Another involved the participants being awakened once per hour for five minutes. When researchers woke them up, they were given the same sugary beverage.
In the third test, researchers woke participants up throughout the night as in the previous experiment, but they were initially given a strong, black coffee 30 minutes prior to drinking the sugar-filled drink.
After the participants consumed the drink, researchers took blood samples. The sugary drinks reflected the same amount of calories that might typically be eaten for breakfast.
While it was discovered that one night of interrupted sleep did not make participants' breakfast-time blood glucose/insulin responses worse compared to a normal, restful night, drinking strong, black coffee ahead of breakfast time significantly increased the blood glucose response to breakfast by about 50%.

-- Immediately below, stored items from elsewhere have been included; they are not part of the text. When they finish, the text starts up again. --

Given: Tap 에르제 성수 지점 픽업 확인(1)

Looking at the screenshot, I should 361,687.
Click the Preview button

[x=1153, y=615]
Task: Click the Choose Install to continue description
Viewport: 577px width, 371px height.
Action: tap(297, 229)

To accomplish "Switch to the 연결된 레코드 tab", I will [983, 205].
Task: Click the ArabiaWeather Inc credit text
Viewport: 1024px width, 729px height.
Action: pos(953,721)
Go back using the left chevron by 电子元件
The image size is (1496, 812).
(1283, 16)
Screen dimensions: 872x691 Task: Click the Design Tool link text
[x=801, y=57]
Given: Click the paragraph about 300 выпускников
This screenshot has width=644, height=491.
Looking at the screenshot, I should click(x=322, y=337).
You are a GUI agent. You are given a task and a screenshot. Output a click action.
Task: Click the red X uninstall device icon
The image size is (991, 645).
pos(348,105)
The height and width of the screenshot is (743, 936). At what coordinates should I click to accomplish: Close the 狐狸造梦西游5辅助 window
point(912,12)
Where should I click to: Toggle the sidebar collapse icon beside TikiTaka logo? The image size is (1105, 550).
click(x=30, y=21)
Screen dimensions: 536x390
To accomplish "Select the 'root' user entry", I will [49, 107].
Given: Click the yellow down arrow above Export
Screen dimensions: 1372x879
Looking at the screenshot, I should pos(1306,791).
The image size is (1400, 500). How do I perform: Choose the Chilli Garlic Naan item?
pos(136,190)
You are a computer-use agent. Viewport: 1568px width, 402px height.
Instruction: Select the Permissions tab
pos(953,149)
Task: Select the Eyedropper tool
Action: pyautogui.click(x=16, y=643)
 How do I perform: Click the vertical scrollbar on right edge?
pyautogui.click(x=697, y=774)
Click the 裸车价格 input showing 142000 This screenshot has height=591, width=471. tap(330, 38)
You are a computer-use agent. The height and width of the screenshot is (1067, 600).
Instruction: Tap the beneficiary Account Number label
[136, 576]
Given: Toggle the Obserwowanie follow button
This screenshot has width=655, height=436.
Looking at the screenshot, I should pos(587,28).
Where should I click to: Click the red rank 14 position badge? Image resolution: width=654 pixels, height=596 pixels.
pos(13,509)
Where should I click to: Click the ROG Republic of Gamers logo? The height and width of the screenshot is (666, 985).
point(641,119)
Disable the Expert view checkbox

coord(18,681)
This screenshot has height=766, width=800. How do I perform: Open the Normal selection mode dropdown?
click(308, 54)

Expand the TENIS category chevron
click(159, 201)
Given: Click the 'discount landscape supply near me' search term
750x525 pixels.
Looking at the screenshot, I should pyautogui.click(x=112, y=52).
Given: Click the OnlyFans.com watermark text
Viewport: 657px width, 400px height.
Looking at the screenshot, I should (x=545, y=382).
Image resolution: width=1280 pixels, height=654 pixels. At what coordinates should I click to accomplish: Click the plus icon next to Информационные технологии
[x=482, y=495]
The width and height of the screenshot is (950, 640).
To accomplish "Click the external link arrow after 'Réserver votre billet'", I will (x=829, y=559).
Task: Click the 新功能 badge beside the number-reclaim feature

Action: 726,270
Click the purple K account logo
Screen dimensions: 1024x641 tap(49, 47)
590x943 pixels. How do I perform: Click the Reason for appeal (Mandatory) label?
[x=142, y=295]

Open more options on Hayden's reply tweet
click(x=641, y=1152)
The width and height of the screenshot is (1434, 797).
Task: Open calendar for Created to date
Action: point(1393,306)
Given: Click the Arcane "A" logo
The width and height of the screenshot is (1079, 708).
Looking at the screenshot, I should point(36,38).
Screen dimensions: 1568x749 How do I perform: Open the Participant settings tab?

“We know that nearly half of us will wake in the morning and, before doing anything else, drink coffee – intuitively the more tired we feel, the stronger the coffee,” said professor James Betts, co-director of the Centre for Nutrition, Exercise and Metabolism at the University of Bath who oversaw the study. "This study is important and has far-reaching health implications as up until now we have had limited knowledge about what this is doing to our bodies, in particular for our metabolic and blood sugar control.
“Put simply, our blood sugar control is impaired when the first thing our bodies come into contact with is coffee especially after a night of disrupted sleep," he added. "We might improve this by eating first and then drinking coffee later if we feel we still feel need it. Knowing this can have important health benefits for us all.”
Lead researcher, Harry Smith from the Department for Health said that “individuals should try to balance the potential stimulating benefits of caffeinated coffee in the morning with the potential for higher blood glucose levels and it may be better to consume coffee following breakfast rather than before.”
Researches say the study’s results could have “far-reaching” health implications given the importance of keeping blood sugar levels in a safe range to decrease the risk of conditions, such as diabetes and heart disease, both of which are common. According to the Centers for Disease Control and Prevention, they often go hand in hand.
“There is a lot more we need to learn about the effects of sleep on our metabolism, such as how much sleep disruption is necessary to impair our metabolism and what some of the longer-term implications of this are, as well as how exercise, for instance, could help to counter some of this,” Smith said.